Activation of channel catfish B cells by membrane immunoglobulin cross-linking.

This study demonstrates for the first time that teleost, specifically channel catfish, B cells proliferate in response to membrane immunoglobulin (mIgM) cross-linking. An early activation event mediated by anti-IgM ligation involved a rapid increase in intracellular calcium levels similar to the situation seen in mammalian B cells. In addition, catfish B cells, like mammalian B cells, did not exhibit such calcium changes following stimulation with lipopolysaccharide. Another consequence of catfish B cell mIgM cross linking was the rapid induction of intracellular protein phosphorylation. A number of proteins were phosphorylated on tyrosine residues within minutes after anti-Ig stimulation, indicating the activation of protein tyrosine kinases similar to the situation observed in mammalian B cells. These early intracellular activation events suggest that fish B cells, like mammalian B cells, employ a conserved signal transduction system upon mIgM ligation.
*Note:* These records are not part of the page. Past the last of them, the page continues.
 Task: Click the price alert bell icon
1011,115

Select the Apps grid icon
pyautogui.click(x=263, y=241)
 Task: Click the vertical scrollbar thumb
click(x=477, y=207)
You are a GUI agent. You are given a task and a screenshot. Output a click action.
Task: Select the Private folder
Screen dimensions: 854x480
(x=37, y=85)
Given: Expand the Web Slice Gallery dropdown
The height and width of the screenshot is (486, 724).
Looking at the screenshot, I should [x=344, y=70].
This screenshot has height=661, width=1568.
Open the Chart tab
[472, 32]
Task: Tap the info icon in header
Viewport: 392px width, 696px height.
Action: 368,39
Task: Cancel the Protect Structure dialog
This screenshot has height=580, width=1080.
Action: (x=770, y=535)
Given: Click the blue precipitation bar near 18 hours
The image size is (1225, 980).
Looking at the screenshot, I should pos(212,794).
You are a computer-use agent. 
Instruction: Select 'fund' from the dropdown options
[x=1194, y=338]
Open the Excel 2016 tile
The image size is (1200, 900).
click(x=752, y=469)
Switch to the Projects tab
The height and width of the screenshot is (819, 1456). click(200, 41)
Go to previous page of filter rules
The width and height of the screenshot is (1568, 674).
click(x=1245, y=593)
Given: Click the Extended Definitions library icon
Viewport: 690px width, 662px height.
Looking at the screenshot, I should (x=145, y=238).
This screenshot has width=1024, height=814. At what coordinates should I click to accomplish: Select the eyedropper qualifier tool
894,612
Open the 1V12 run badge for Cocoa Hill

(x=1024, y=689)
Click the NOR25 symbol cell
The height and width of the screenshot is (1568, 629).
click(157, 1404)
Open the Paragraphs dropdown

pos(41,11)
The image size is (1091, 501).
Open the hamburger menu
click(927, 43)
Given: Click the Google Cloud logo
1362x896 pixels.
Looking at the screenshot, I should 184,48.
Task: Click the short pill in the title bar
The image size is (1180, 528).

This ability to transduce activation signals, coupled with the fact that catfish mIgM have a very short cytoplasmic tail, implies that catfish mIgM is probably associated with accessory molecules required for signal transduction. In this regard, several of the tyrosine phosphorylated catfish proteins exhibited relative molecular weights similar to the mammalian Ig-alpha and Ig-beta/gamma accessory molecules, and may represent candidates for the putative catfish mIgM accessory molecules.